◆ **TRY IT**
All lines in the records below from the line with "Given: Expand the 波特率 9600 dropdown" through the line with "The image size is (458, 544)." are to be given again exactly, both ends included; the pictures are to be left out.

◆ **PROVIDED RECORDS**
- Opening Delimiter -
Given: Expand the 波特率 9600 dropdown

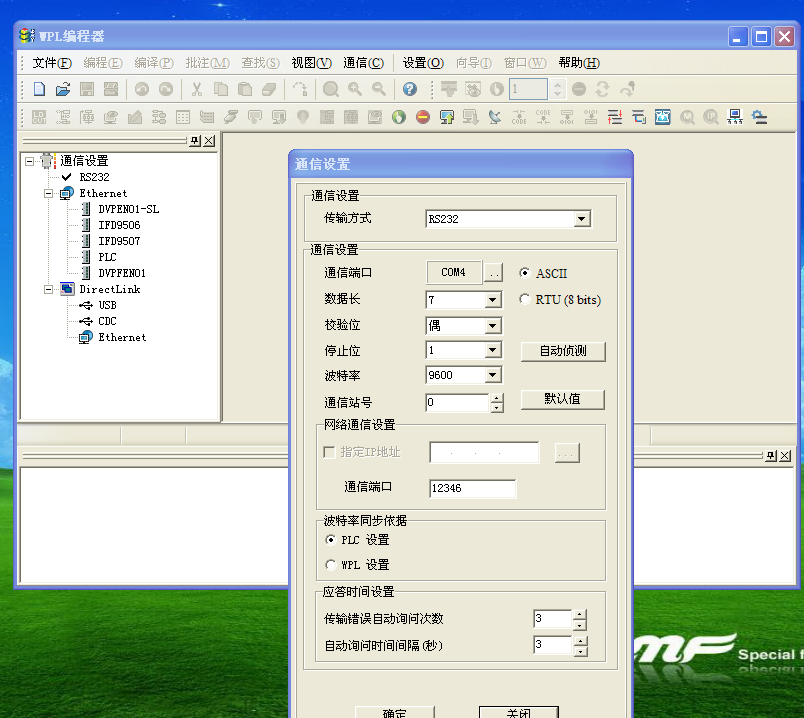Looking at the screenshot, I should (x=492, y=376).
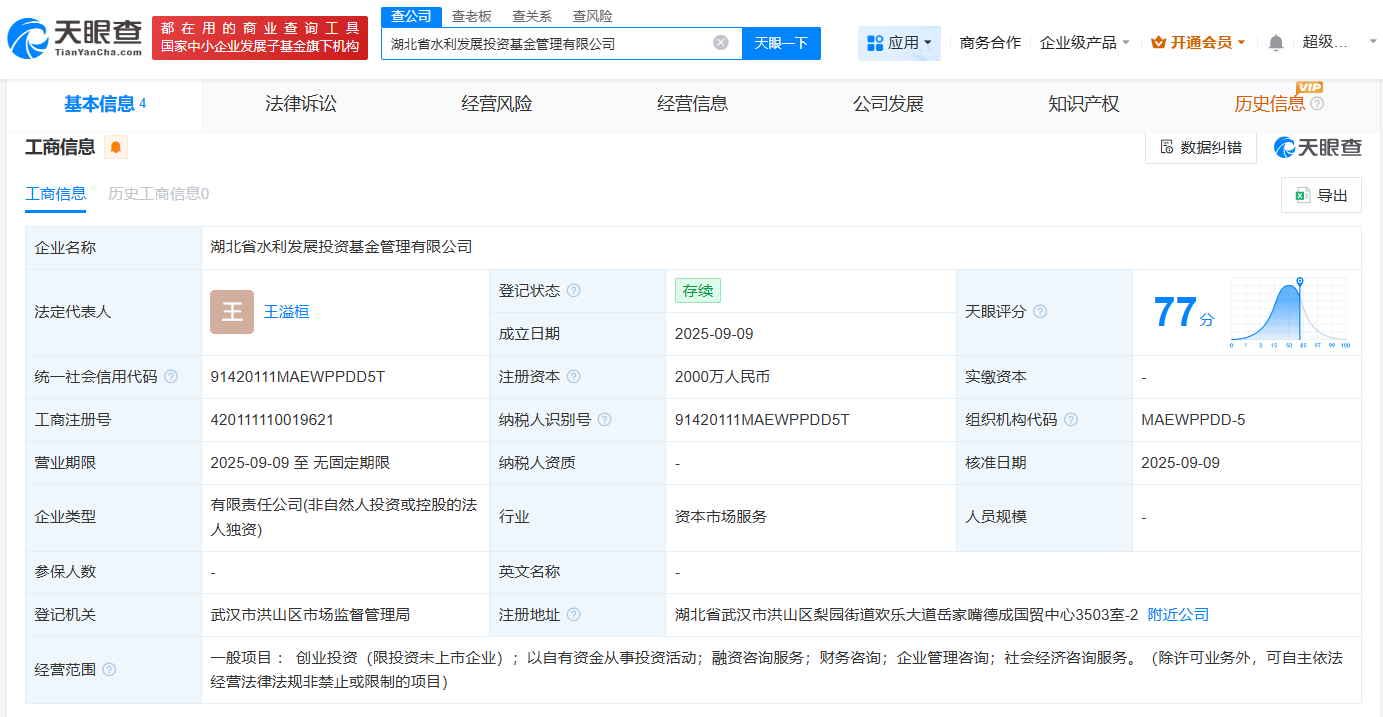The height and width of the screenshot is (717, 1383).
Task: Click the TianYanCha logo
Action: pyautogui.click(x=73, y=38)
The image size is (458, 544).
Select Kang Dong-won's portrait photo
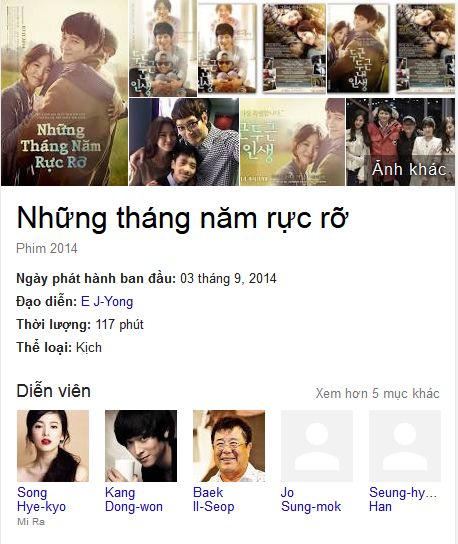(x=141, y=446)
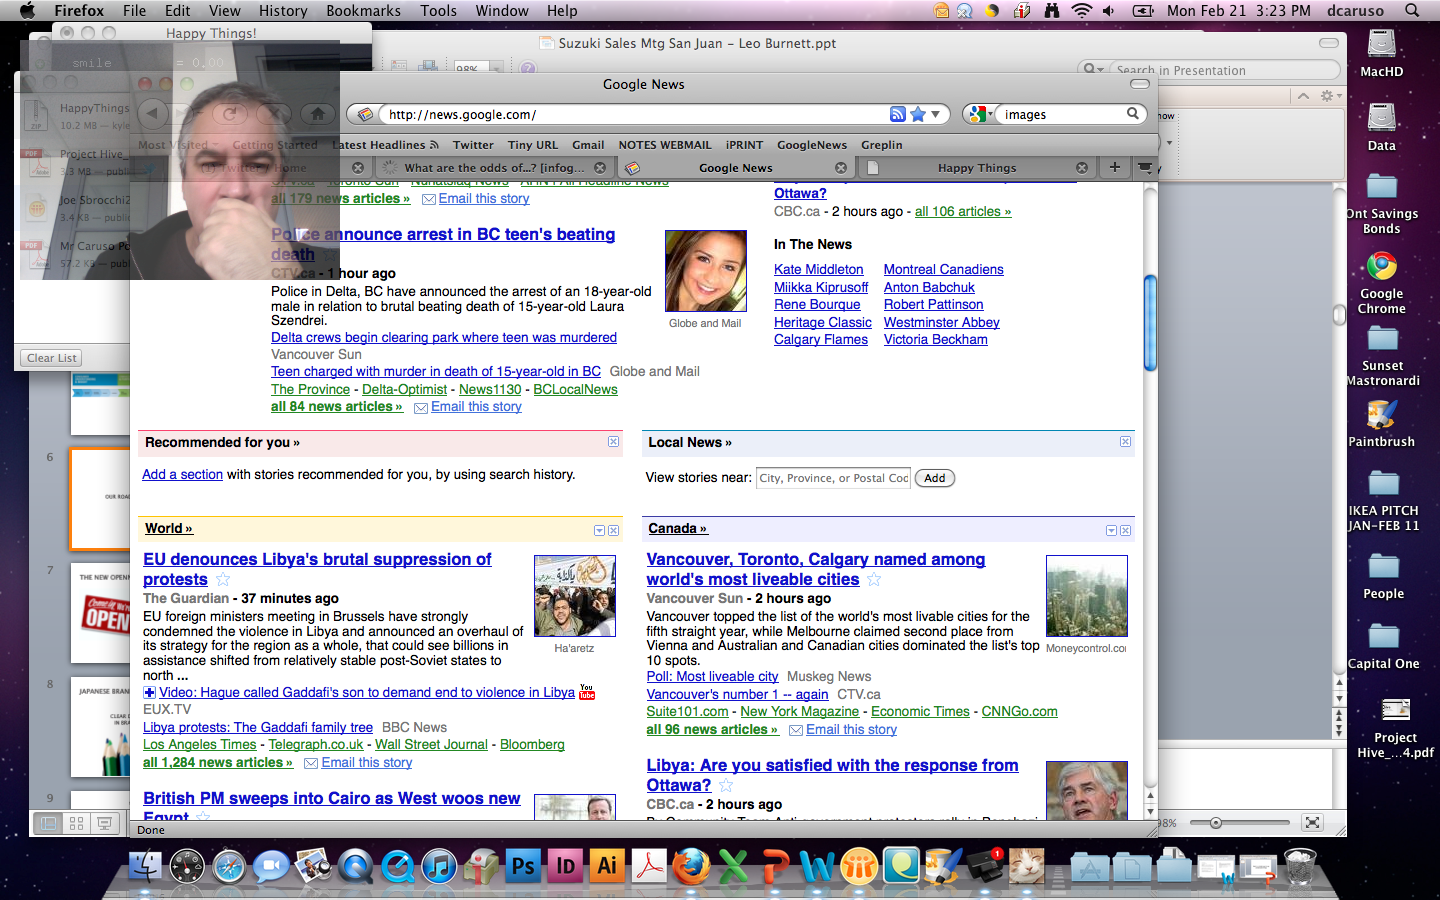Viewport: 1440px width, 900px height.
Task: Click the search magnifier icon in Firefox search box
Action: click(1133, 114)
- Closing Delimiter -
- Opening Delimiter -
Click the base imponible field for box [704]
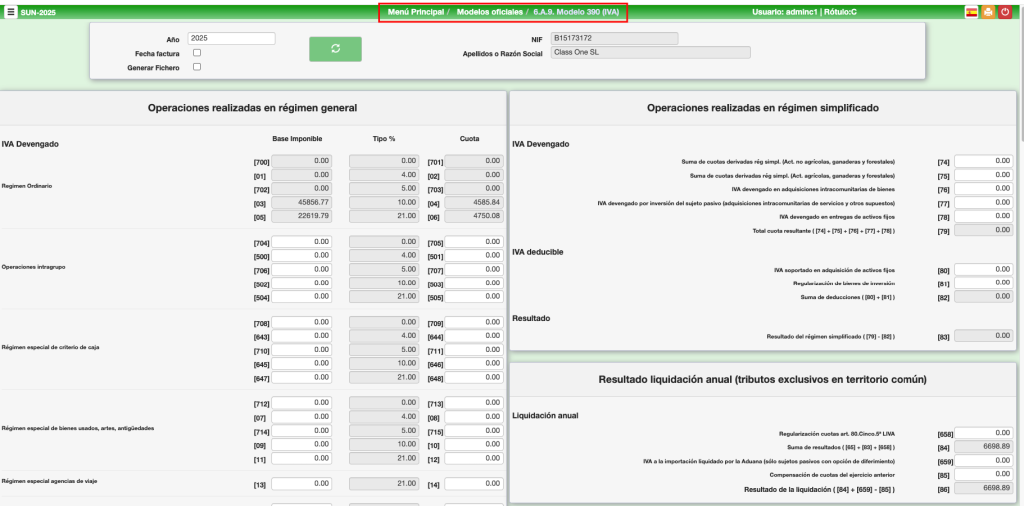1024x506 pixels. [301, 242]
- Closing Delimiter -
- Opening Delimiter -
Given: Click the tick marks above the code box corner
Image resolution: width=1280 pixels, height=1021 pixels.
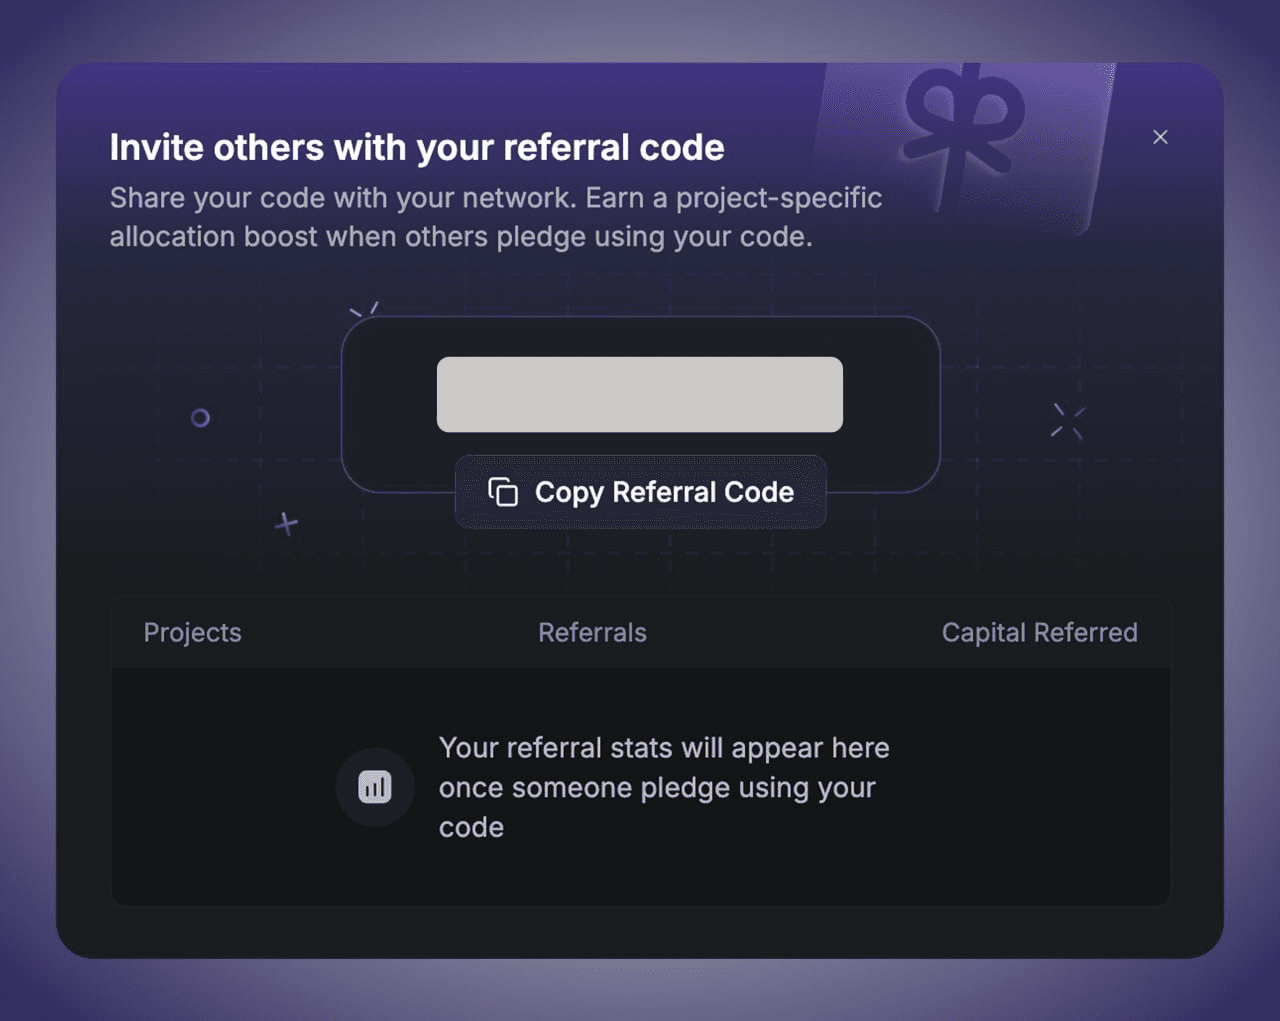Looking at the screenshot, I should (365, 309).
- Closing Delimiter -
◆ **RESULT**
Given: Expand the 波特率 9600 dropdown

Looking at the screenshot, I should (x=492, y=376).
The height and width of the screenshot is (717, 1383).
Task: Click the TianYanCha logo
Action: pyautogui.click(x=73, y=38)
The image size is (458, 544).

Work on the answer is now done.